━━━ Stored data
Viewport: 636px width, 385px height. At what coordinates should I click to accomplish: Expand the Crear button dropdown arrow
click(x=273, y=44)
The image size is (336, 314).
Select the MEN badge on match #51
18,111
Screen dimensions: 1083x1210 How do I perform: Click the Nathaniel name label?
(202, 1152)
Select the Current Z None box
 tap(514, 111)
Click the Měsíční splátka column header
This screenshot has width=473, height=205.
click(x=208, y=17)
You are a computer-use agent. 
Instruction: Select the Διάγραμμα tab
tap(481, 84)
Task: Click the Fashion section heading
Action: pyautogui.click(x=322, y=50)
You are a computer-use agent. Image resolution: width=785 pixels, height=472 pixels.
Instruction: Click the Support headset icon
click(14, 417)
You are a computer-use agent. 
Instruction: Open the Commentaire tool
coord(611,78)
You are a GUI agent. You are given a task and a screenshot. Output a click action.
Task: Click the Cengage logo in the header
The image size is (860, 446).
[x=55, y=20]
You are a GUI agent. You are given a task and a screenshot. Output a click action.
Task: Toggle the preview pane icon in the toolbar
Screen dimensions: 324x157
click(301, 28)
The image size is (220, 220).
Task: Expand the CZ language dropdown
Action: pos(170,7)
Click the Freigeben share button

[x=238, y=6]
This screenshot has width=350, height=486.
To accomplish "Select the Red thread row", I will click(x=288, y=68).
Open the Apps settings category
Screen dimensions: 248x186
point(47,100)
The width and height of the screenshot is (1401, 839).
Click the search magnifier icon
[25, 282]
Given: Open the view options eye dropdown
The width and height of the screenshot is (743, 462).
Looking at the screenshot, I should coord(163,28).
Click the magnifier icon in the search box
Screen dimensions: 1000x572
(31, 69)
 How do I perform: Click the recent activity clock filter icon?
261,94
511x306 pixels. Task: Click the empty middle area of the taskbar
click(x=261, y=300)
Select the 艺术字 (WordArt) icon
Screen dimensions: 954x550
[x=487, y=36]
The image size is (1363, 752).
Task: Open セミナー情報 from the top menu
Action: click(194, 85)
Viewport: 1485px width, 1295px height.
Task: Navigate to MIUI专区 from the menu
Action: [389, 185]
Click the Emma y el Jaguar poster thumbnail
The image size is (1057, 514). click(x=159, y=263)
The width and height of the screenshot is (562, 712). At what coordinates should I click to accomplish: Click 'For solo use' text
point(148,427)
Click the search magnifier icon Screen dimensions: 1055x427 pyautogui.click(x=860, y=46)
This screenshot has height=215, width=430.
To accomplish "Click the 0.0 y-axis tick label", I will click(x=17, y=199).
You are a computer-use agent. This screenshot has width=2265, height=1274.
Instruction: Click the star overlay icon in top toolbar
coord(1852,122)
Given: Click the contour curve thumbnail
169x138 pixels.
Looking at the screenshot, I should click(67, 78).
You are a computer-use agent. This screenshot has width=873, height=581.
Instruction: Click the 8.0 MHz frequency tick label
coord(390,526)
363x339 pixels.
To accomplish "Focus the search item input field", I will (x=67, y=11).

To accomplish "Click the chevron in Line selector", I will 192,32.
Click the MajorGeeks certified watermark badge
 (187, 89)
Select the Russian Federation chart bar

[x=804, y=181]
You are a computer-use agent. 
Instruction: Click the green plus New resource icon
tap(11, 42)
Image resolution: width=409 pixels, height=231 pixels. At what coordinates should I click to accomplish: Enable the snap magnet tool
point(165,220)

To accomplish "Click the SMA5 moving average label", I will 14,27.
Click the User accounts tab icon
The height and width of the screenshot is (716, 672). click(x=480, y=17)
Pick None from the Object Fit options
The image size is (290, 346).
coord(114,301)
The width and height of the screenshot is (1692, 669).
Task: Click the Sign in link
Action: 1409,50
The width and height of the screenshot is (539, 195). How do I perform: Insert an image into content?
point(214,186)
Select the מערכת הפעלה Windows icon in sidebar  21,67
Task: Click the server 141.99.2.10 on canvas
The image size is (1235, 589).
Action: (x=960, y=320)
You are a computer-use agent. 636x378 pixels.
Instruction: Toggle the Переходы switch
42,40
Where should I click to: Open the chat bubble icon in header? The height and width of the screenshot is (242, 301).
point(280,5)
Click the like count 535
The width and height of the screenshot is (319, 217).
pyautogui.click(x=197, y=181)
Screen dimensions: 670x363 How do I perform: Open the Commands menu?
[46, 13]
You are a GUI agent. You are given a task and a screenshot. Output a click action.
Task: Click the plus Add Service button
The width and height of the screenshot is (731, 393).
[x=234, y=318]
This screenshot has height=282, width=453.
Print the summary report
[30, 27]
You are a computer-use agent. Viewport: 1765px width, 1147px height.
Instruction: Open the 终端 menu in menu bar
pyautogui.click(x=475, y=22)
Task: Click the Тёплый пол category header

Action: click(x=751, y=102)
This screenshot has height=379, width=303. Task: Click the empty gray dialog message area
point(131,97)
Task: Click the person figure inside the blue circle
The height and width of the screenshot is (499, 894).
━━━━━━
Exercise: Extract each line of the material above that contains the string "badge".

Solution below:
Select the MEN badge on match #51
Click the MajorGeeks certified watermark badge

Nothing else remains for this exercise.